Champ considered an underdog against Miguel Cotto
A date with destiny is one thing; going steady with that lady is another.
For the former, Austin Trout’s time has come.
For the latter, he fervently believes, he has everything it takes.
Austin Trout vs. Miguel Cotto for Trout’s WBA junior middleweight title, Madison Square Garden: 7 p.m., Showtime
He hasn’t worked so hard and come so far, the Las Cruces boxer says, to lose now.
Saturday night at New York’s famed Madison Square Garden, Trout will defend his World Boxing Association junior middleweight title against Puerto Rico’s Miguel Cotto.
Based on name recognition and the oddsmakers, one might think Cotto was the champion and Trout the challenger.
Long recognized as one of boxing’s premier fighters, Cotto (37-3, 30 knockouts) is approximately a 3-to-1 betting favorite. He has fought at the Garden seven times, is unbeaten at that venue and is immensely popular with the New York crowd. He has fought the likes of Floyd Mayweather, Manny Pacquiao, Antonio Margarito, Shane Mosley and Zab Judah.
Trout (25-0, 14 KOs), despite his WBA title belt, remains a relative unknown. In the buildup to Saturday’s bout, his experience level and the quality of his opposition has been questioned.
The Las Cruces southpaw and his trainer, Las Cruces’ Louie Burke, are united in their respect for Cotto and their steadfast belief that Trout’s hand will be raised at the end of the fight.
Destiny and skill, Trout says, are a tough combination to beat.
“It’s pretty corny to say I feel like it’s my destiny (to win),” Trout says, “but I honestly do.
“If you think about it, a little black kid from Las Cruces, New Mexico was never meant to be a world champion. … By the power of God, he’s brought me here. And I don’t think he’s brought me here to be a failure. That’s one source of my confidence.”
The other source, he says, is the boxing skills he has honed in the Las Cruces Police Athletic Gym for the past 17 years.
Cotto’s style, he says, “is perfect for mine. … I know for a fact he won’t be able to outbox me. What he‘s going to have to do is revert back to the Cotto that he knows, which is more of a plodding-forward brawler. And I’ve been fighting those my whole life.”
Neither boxer nor trainer is expecting an easy fight.
“We have to be on our ‘A’ game, definitely,” Burke says.
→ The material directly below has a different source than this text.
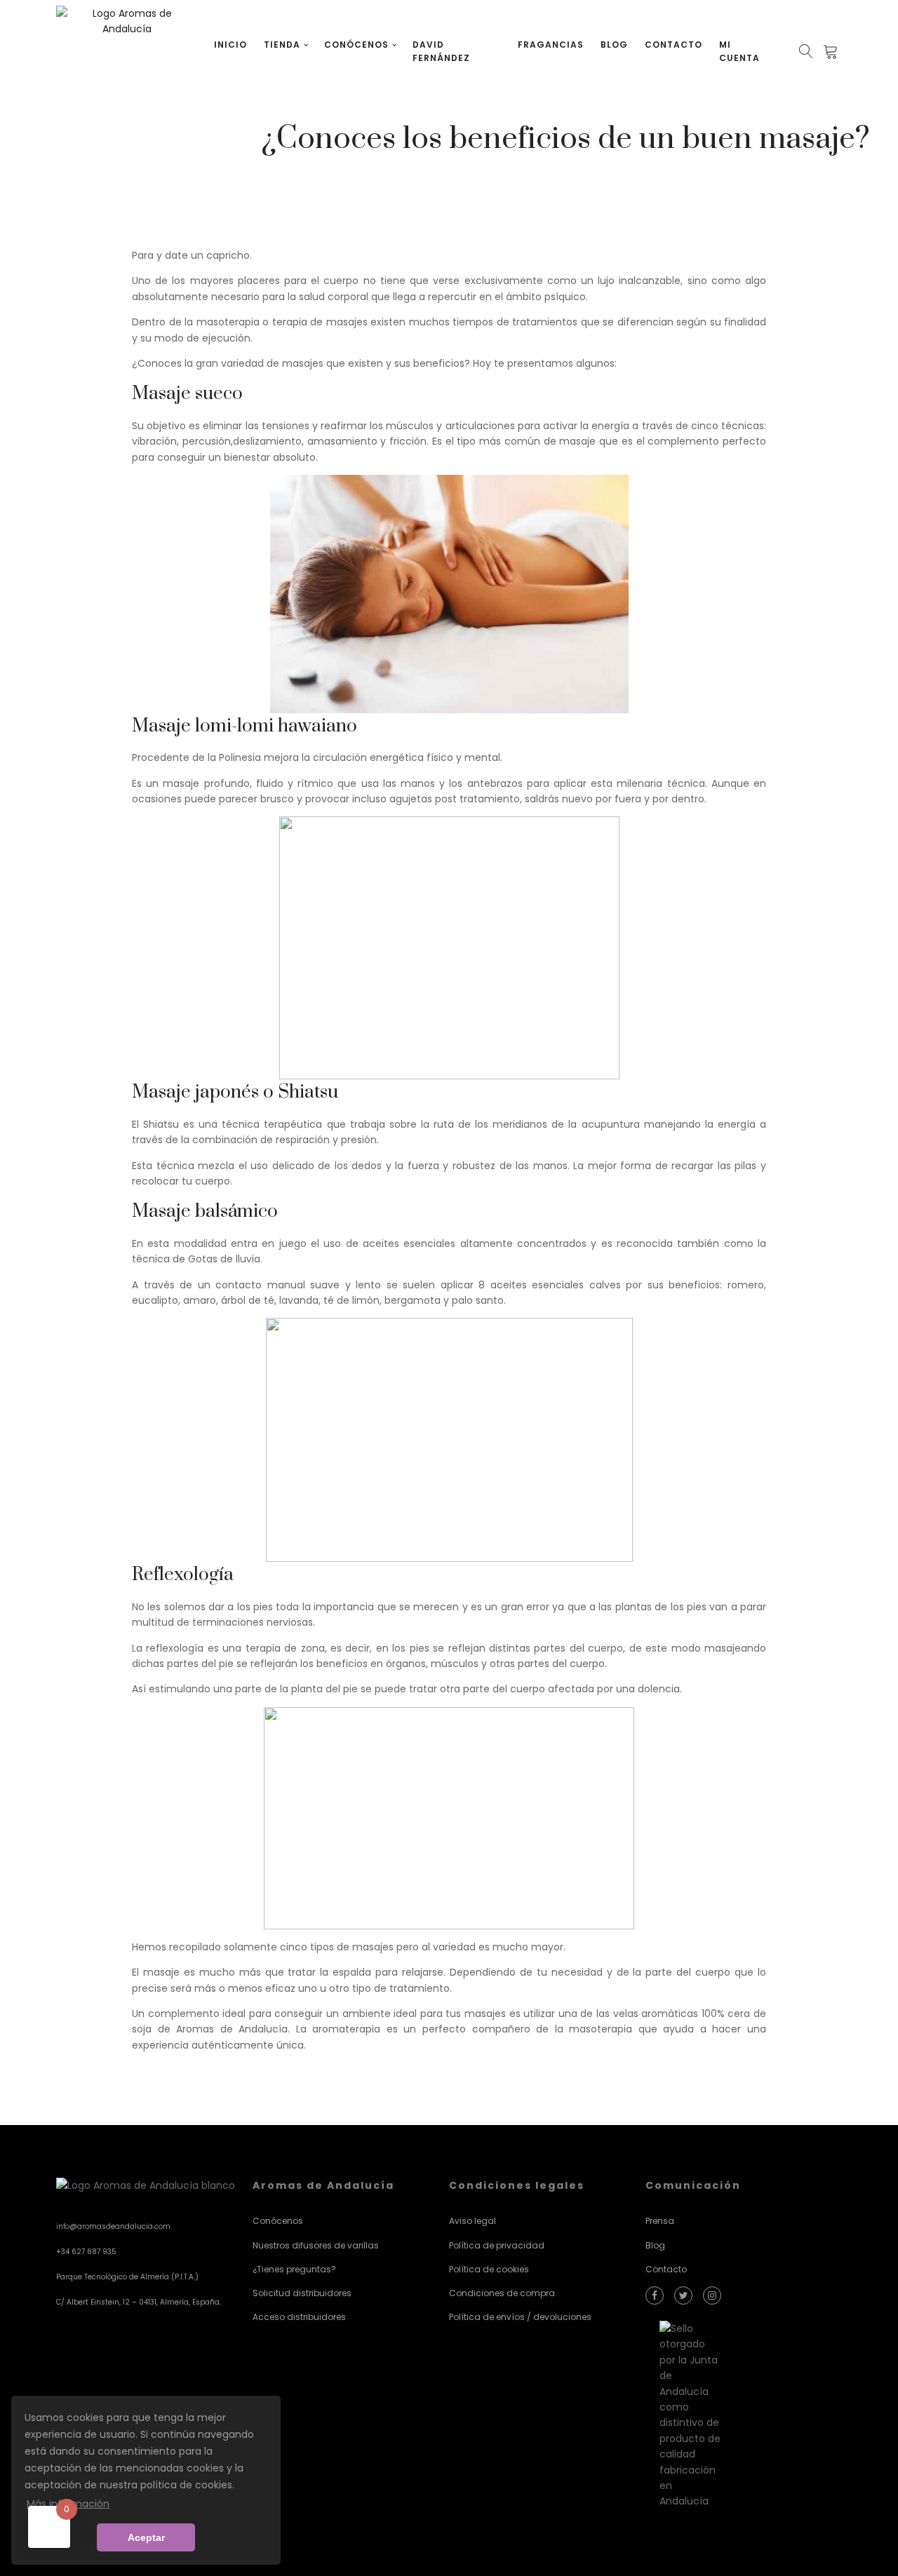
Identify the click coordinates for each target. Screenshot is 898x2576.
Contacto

But Burke believes Trout’s quickness of hand and foot, height and reach advantage and southpaw stance will prove too much.
“I just think Austin’s the better athlete all-around,” Burke says.
This date with destiny was a long time coming.
Trout wasn’t an instant superstar as an amateur, Burke says, but his love for the sport was unflagging. He won a national amateur title in 2004 and was an Olympic alternate that year.
Trout turned pro in 2005 and has seen nothing but success in the ring.
Outside of the squared circle, injuries, a congenital abnormality of the brain stem – eventually deemed harmless by doctors – and his slick-boxing, southpaw style, anathema to the major promoters, have conspired against him.
“It hasn’t been a smooth road by any means,” Burke says. “There’s been a lot of trials and tribulations.”
To win his world title, Trout had to beat then-champion Rigoberto Alvarez in the latter’s hometown. As the champion, he fought and defeated Mexican David Lopez in San Luís Potosí, Mexico.
Those who denigrate the level of Trout’s previous competition, Burke says, don’t get it.
“David Lopez was a beast,” he says. “Ring Magazine was rating him the most underrated fighter in the middleweight division. Then Austin beat him, and nobody heard from him (again). But since Austin’s fight, (Lopez) has three wins.”
Finally, last March, Trout signed a contract with adviser Al Haymon, among the most influential men in boxing. Doors previously closed began to open. Now, a victory over Cotto could break those doors down.
Burke and Trout are not alone on this New York adventure. Trout’s mother, M.J., his fianceé, Taylor Hardardt, and the fighter’s young children have made the trip.
Trout doesn’t plan to disappoint them, now or in the future.
“I’m grateful for where I am,” he says, “but there’s a lot more I want to do.”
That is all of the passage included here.